Wall Street rose Monday, pushing the major gauges to multi-month highs, as a better-than-expected housing market report intensified hopes that the economy is closer to stabilizing.But that's just it...the worst isn't over. We still have 14 million homeowners underwater and that's going to get worse. Unemployment continues to rise with 600,000 jobs a month being lost, and that will continue. Home prices still are falling, and there's a load of ARM that are primed to reset in 2009. The cramdown provision failed in the Senate, meaning it will be harder for Americans to keep their homes. The commercial real estate tsunami is just beginning...and all of it will only make any hope of recovery much dimmer, not much more likely. You can't have a recovering consumer-driven economy when wages are falling, inflation is on the way up and unemployment is rising. That's a recipe for another Japanese-style Lost Decade.The Dow Jones industrial average (INDU) gained 214 points, or 2.6%, according to early tallies, ending at the highest point since Jan. 13. The S&P 500 (SPX) index added nearly 30 points or 3.4%, ending above 900 for the first time since Jan. 8 and turning higher for the year.
The Nasdaq composite (COMP) rose 44 points, or 2.6% and ended at the highest point since Nov. 4.
Stocks have been surging over the last two months on bets that the worst for the economy is over. Those bets were furthered Monday by the day's economic reports.
Yet the stock market has roared into a 30% gain in the last 2 months. The markets are betting hard on everything being over and America recovering like nothing bad happened. But the reality is nothing could be further from the truth. This is all a massive speculatory bubble. The slightest bit of news that shows that the economy isn't plummeting into freefall means BUY BUY BUY.
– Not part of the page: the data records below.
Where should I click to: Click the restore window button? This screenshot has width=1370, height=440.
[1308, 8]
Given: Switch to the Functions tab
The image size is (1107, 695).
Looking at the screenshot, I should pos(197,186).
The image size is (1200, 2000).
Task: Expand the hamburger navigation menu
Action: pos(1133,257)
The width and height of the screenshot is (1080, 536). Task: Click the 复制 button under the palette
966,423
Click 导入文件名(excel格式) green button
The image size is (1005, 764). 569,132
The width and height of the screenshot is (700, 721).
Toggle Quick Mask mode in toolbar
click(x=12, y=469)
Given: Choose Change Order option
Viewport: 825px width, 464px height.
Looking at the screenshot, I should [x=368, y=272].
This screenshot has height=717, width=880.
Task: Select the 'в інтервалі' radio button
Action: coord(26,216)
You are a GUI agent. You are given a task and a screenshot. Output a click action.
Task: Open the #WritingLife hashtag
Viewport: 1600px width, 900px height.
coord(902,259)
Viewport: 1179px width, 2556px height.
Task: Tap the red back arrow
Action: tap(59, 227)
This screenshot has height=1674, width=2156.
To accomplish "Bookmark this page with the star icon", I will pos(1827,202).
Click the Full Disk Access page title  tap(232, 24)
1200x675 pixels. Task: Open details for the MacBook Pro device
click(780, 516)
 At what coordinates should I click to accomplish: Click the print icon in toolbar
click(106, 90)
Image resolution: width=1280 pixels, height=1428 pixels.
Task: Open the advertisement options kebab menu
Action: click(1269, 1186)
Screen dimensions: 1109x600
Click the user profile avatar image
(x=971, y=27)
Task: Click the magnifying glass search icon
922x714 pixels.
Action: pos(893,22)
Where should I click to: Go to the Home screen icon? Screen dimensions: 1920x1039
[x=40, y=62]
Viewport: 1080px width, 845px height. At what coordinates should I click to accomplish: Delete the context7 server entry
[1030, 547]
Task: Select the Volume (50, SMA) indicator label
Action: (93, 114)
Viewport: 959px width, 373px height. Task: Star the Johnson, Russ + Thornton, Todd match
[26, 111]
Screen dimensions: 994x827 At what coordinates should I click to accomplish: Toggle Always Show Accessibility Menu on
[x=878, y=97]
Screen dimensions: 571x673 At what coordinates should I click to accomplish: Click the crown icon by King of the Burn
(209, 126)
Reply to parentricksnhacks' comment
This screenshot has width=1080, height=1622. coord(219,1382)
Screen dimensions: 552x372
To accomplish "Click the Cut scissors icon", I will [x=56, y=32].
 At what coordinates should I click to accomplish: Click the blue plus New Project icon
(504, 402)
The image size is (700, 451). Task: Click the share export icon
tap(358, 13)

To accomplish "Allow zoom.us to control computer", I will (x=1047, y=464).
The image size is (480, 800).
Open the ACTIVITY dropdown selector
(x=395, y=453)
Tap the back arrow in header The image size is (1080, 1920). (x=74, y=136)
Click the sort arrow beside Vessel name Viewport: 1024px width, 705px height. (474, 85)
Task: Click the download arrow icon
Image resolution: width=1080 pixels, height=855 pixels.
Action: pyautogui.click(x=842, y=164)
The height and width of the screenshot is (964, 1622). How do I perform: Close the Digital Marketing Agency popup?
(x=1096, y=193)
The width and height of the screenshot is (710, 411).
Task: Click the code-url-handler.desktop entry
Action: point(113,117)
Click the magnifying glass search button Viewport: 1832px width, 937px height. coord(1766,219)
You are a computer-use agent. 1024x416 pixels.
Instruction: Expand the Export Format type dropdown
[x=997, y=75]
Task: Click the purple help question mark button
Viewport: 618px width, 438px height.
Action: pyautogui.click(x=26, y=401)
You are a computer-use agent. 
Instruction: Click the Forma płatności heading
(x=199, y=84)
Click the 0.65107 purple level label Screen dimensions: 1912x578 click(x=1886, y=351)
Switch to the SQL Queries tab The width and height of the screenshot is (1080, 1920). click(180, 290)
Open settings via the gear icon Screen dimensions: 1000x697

We're looking at one of the great Dead Cat Bounces in history here. The S&P 500 has gone from 670 to 900 in less than 60days. At this rate we'll indeed be back in Bush Boom territory by the end of the year. At 225 points in 60 days, we'd be close to 1,700 by 2010. That's impossible.
This one's going to pop, folks. It's not a correction. It's not a new bull market. It's a bubble, plain and simple. When this one goes, it'll flatten the economy.